青岛科技大学毕业后,我被分配到山东某县担任副镇长。两年后,我被保送至华中科技大学攻读硕博连读。
毕业后,我被分配到如今的中国广核集团工作,直至特殊工种的 55 岁退休年龄,被返聘。
然而,在2018年,我突然接到法院传票,指控我恶意骗取银行贷款 370 万。我一度迷茫,因为我从未与这家银行有过业务往来。经过调查,原来是大姐伙同儿子与银行内部员工勾结,恶意使用我的身份信息骗取的银行贷款逾期近半年。
最终,法院判决大姐判三缓三,她的儿子被判刑十年,后减刑为七年。
上个月,大姐的儿子因胆道闭锁被保外就医,迫切需要肝移植才能保命。令人措手不及的是,唯一匹配的是我十七岁的儿子,一个在北京人大附中读高二的学生,这次月考成绩竟然达到了 702 分。
在这千钧一发的时刻,大姐跪下来请求我儿子为她在押罪犯的儿子做肝移植,并承担所有费用,因为她娘俩已经因打官司耗尽了所有资金。面对这一请求,我毅然拒绝了。
如今,大姐在家族群里大肆宣扬我为富不仁,见死不救。我儿子只有十七岁,为何要为一个在押罪犯损伤自己的身体呢?
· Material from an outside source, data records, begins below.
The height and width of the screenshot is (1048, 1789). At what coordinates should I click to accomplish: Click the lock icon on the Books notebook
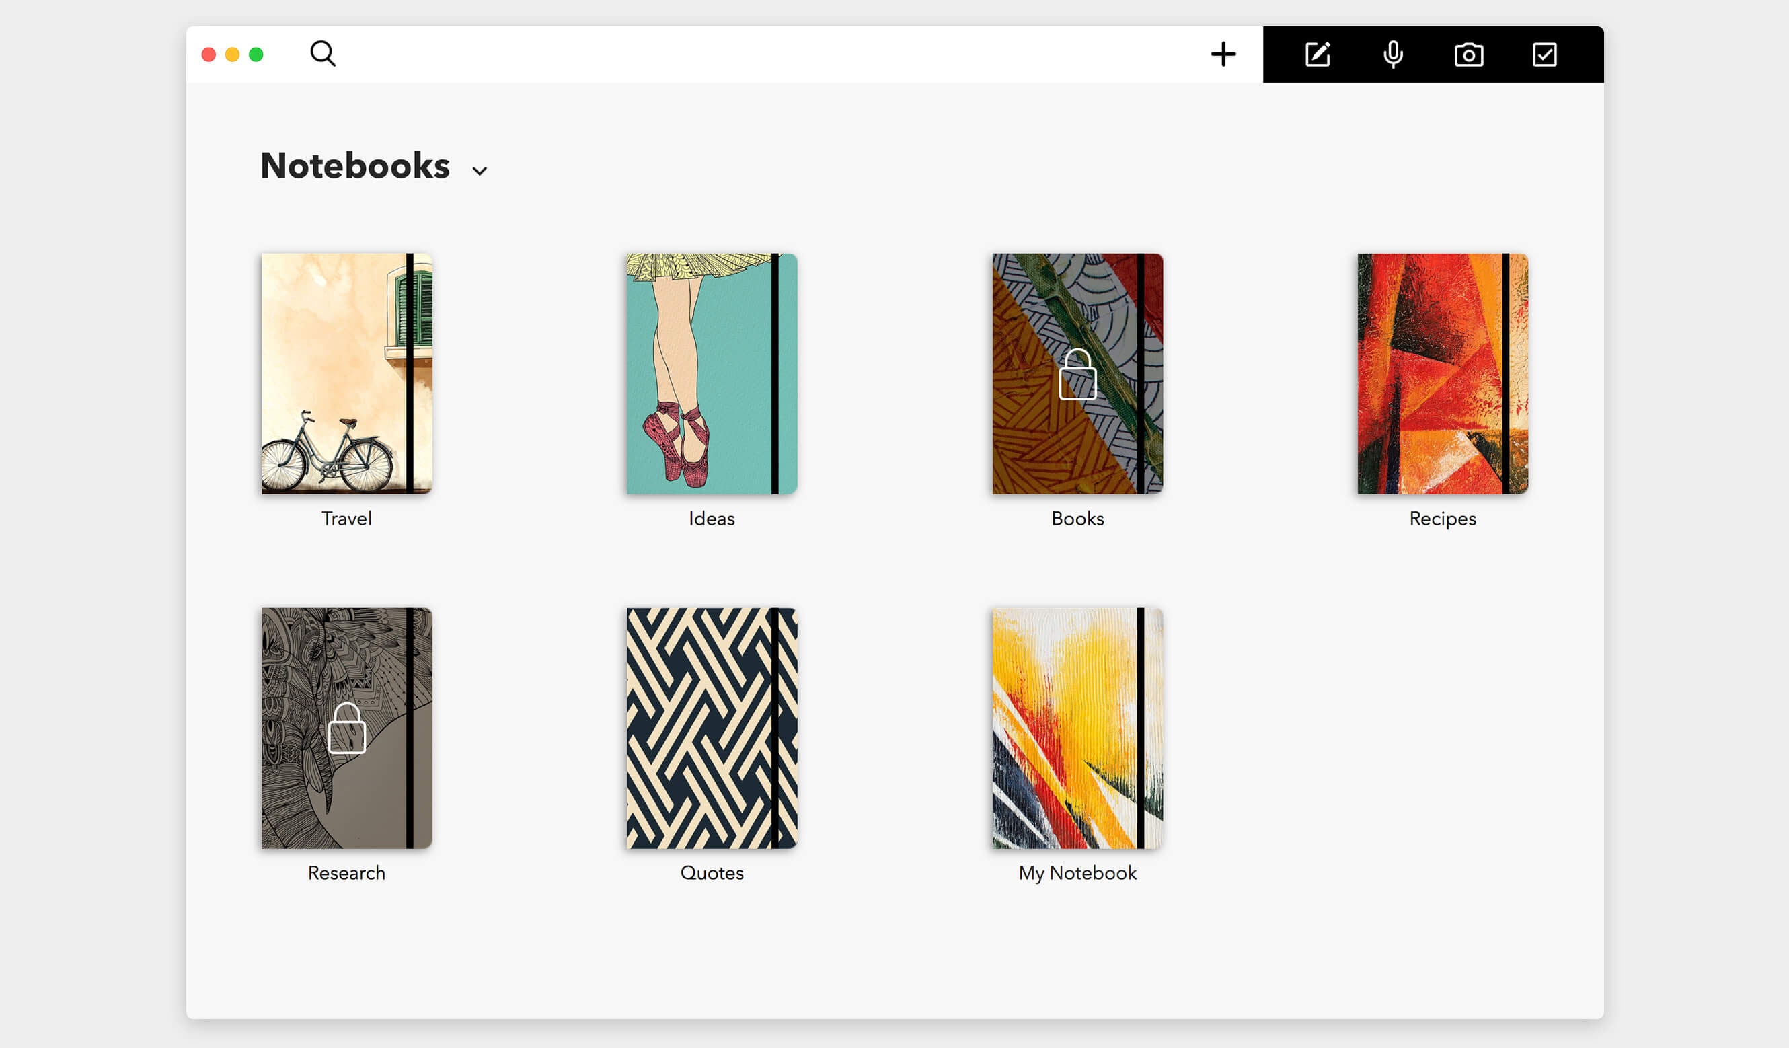[1078, 374]
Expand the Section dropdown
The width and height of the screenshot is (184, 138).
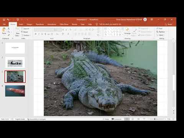point(26,35)
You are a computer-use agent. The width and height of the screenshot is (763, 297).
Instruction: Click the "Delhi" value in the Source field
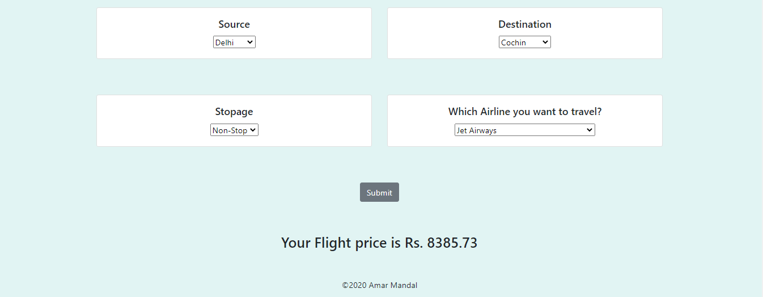click(x=225, y=43)
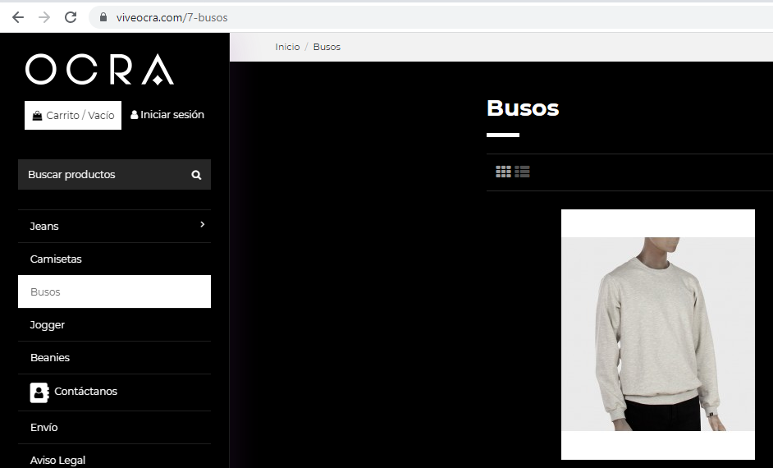The image size is (773, 468).
Task: Reload the page with the refresh icon
Action: 71,17
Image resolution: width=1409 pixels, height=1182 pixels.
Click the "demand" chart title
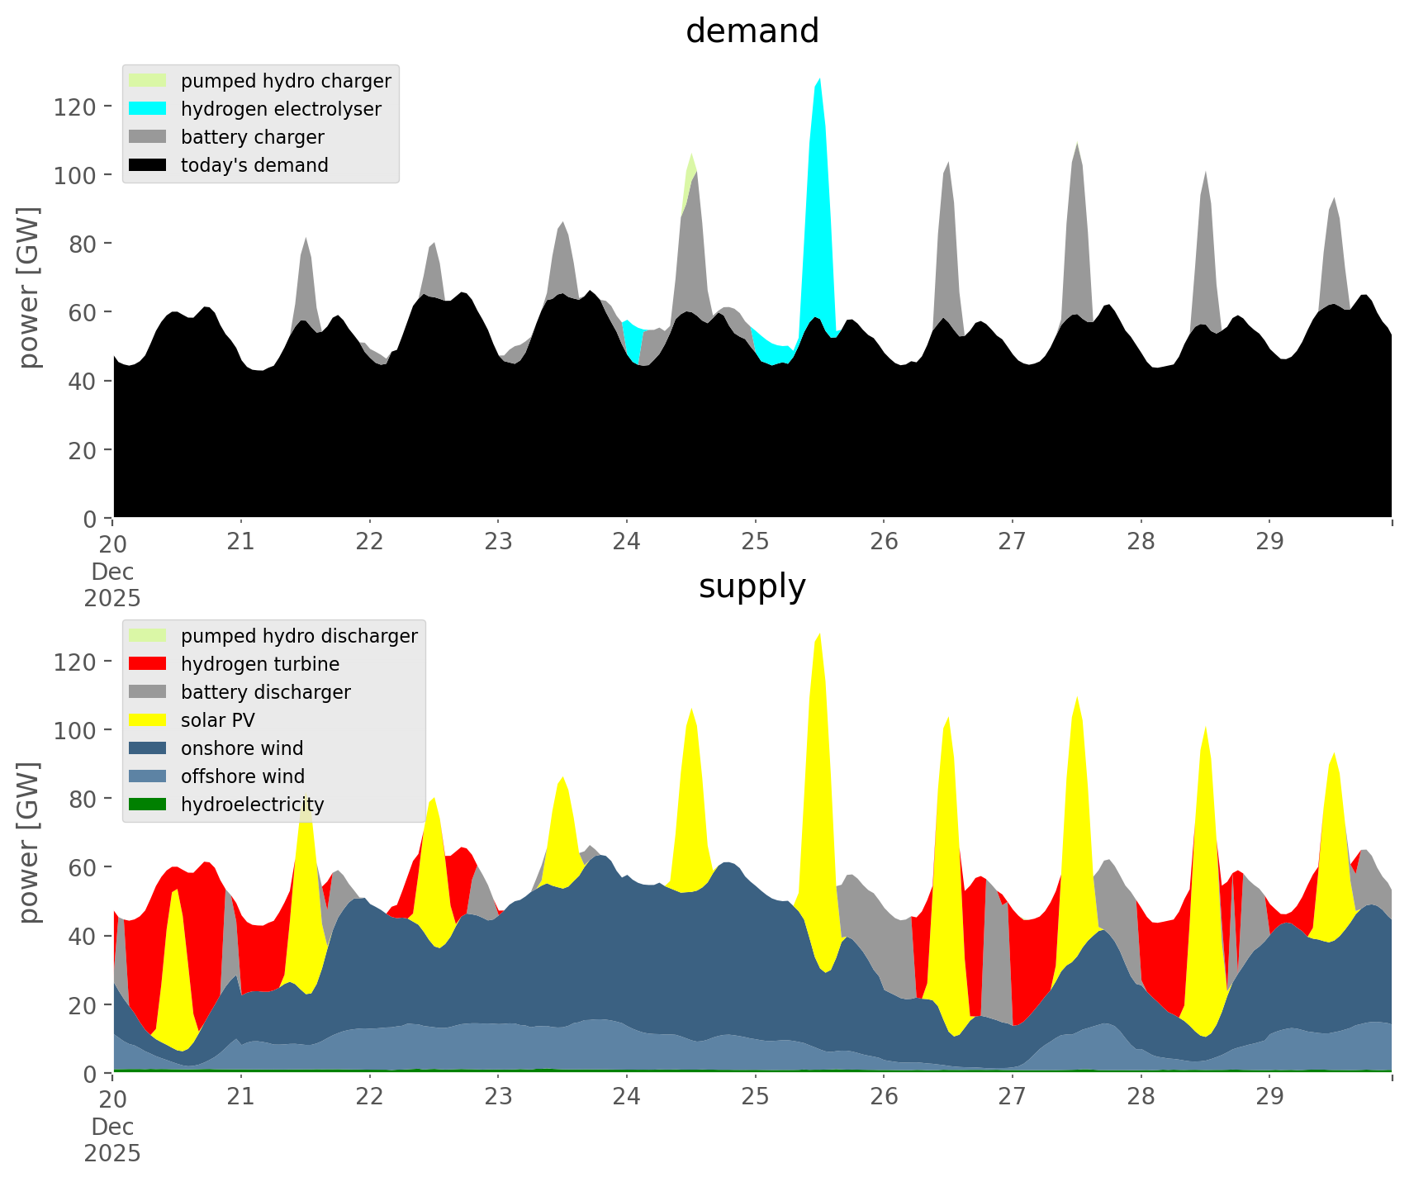click(x=752, y=31)
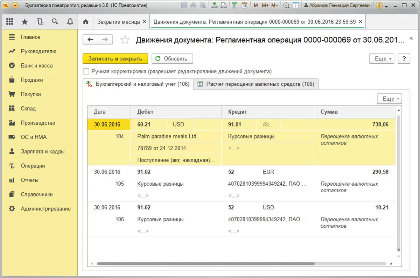
Task: Expand the info dropdown arrow in title bar
Action: (386, 6)
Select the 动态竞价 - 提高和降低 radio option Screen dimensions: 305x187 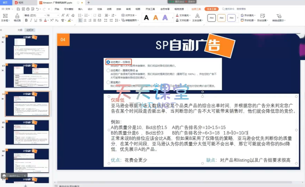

这一段坎坷的人生历程,让我深感生活的无常。经历了负债、艰苦打工、追求学业的困境,再到面临冤屈的法律纠纷,我深知坚持与努力的重要性。在我拒绝为大姐的儿子做肝移植时,我考虑到了儿子的未来和他自己的选择权,这并非富而不仁,而是对家庭和未来的责任担当。
人生如战场,历经沧桑,我始终保持对正义的信仰。或许,在这个坎坷的过程中,我所积累的人生智慧将成为我人生路上的瑰宝。